* **Dataset entries**:
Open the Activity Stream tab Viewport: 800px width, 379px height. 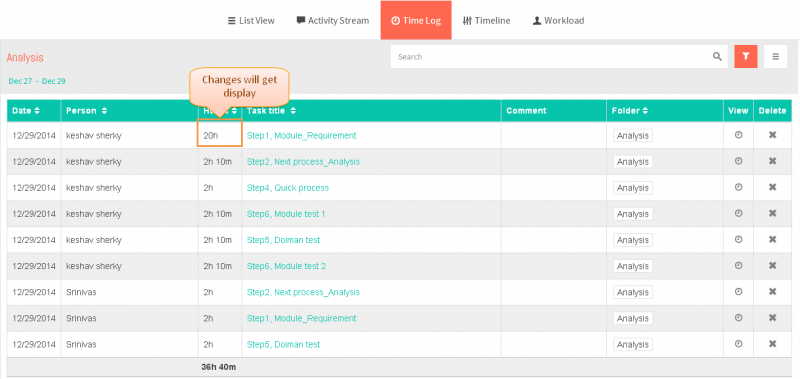coord(333,21)
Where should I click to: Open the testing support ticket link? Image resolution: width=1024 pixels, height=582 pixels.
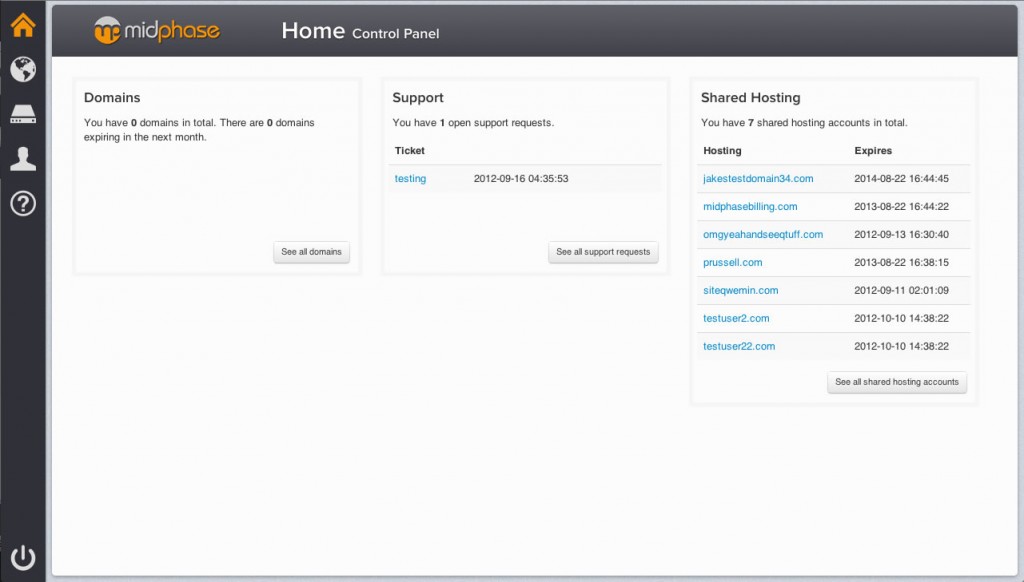coord(410,179)
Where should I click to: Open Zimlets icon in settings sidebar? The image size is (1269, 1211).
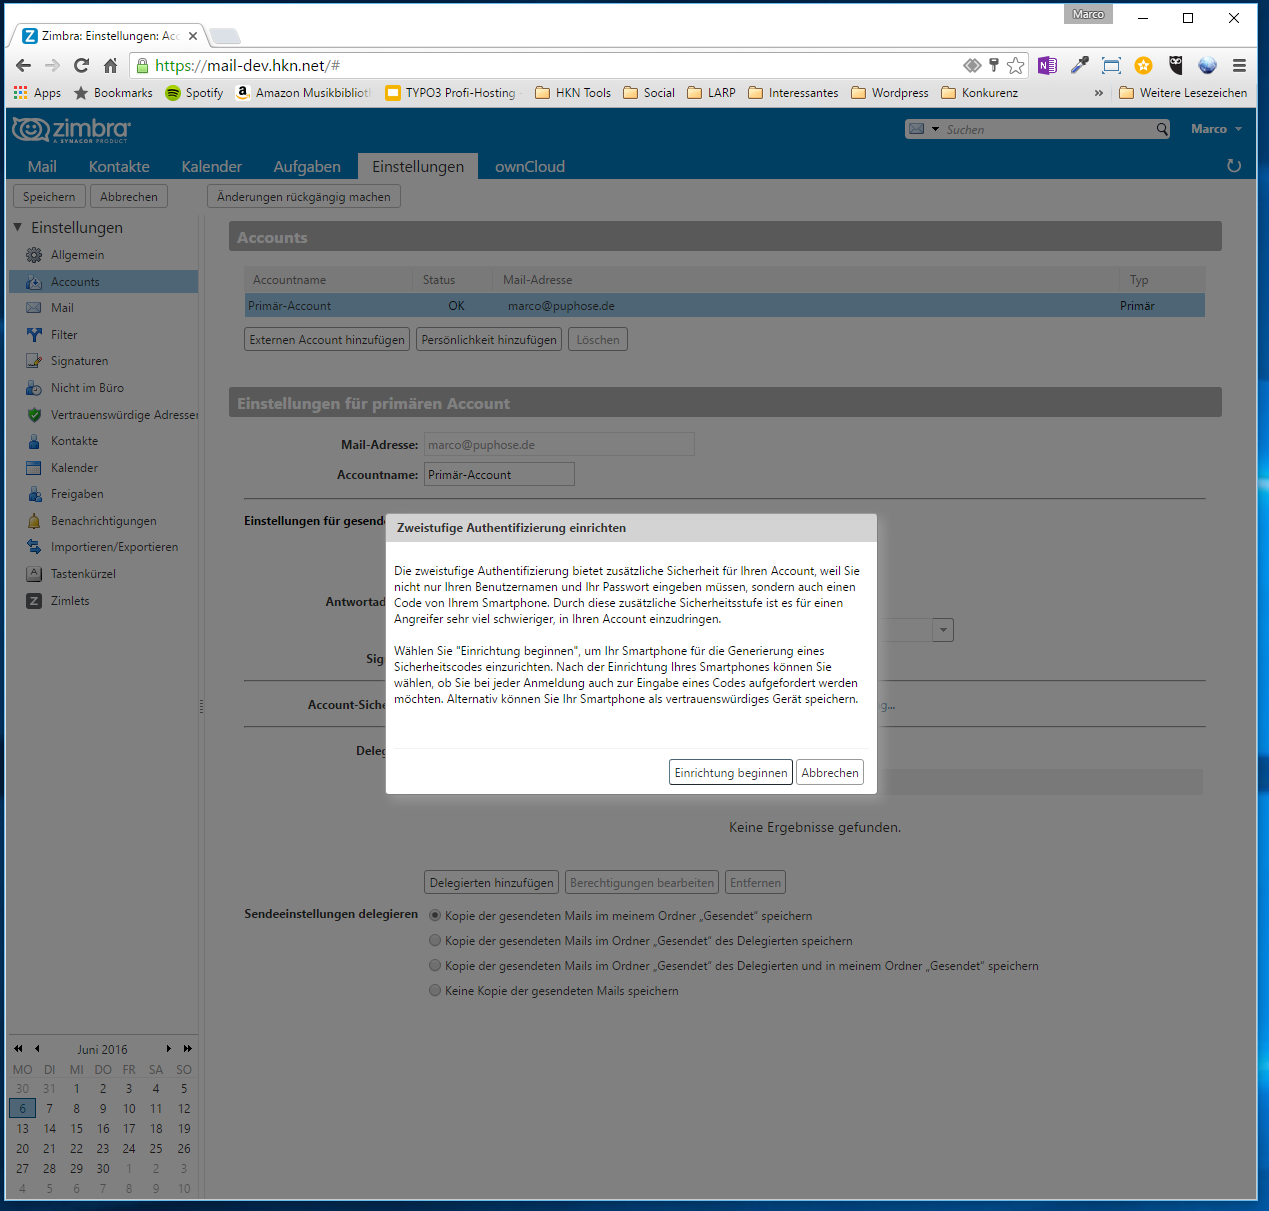point(34,601)
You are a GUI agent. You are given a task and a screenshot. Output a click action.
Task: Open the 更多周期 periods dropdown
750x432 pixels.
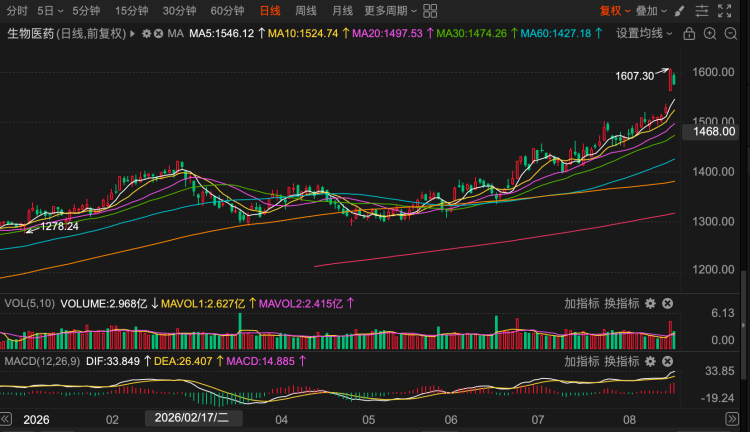(x=390, y=11)
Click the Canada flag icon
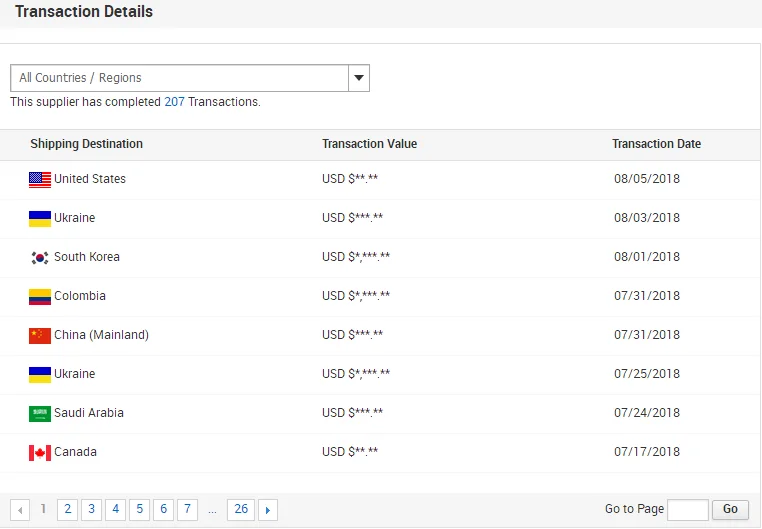This screenshot has width=762, height=529. click(x=40, y=453)
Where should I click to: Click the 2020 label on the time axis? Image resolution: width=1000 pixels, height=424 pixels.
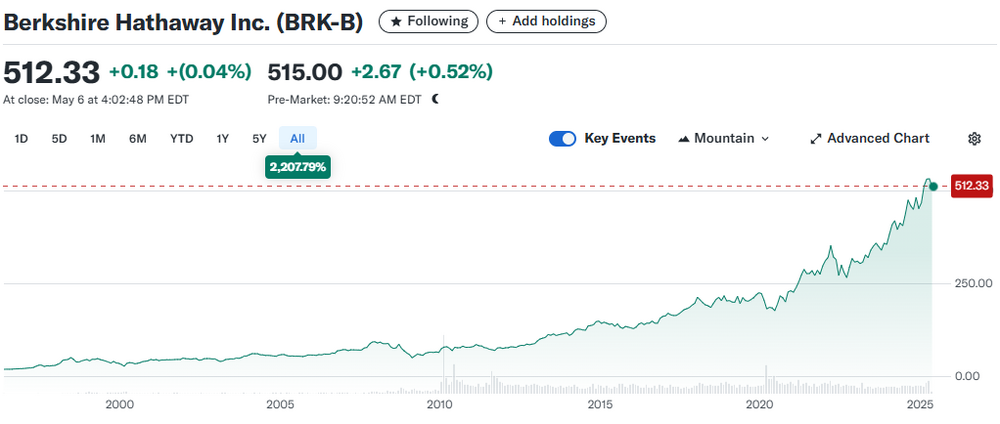click(761, 405)
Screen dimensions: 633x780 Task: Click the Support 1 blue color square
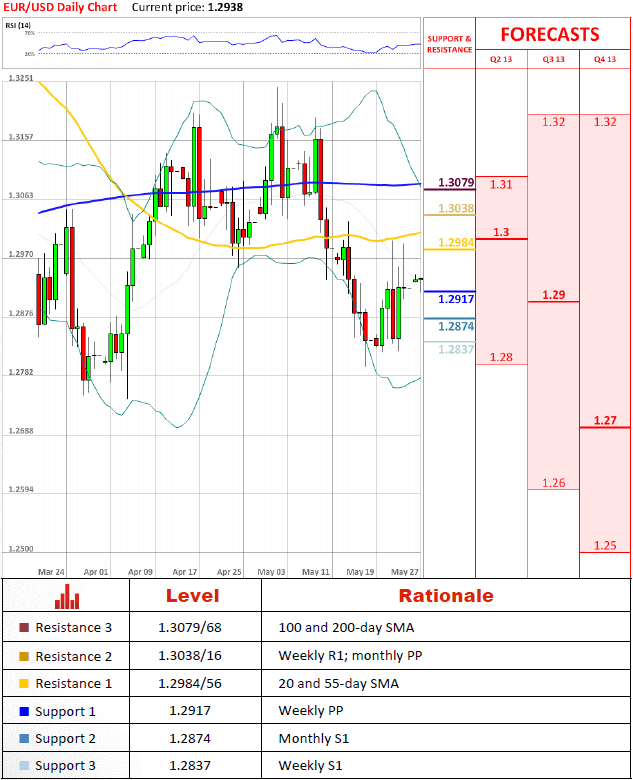coord(24,711)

* **What to work on**:
Pictures excluded, output exactly the line that contains "750x432 pixels." and every line after it to the end of the data above.

* **Result for this exercise**:
750x432 pixels.
(x=390, y=11)
Click the Canada flag icon
This screenshot has width=762, height=529. click(x=40, y=453)
Where should I click to: Click the 2020 label on the time axis? Image resolution: width=1000 pixels, height=424 pixels.
click(761, 405)
Screen dimensions: 633x780 Task: Click the Support 1 blue color square
coord(24,711)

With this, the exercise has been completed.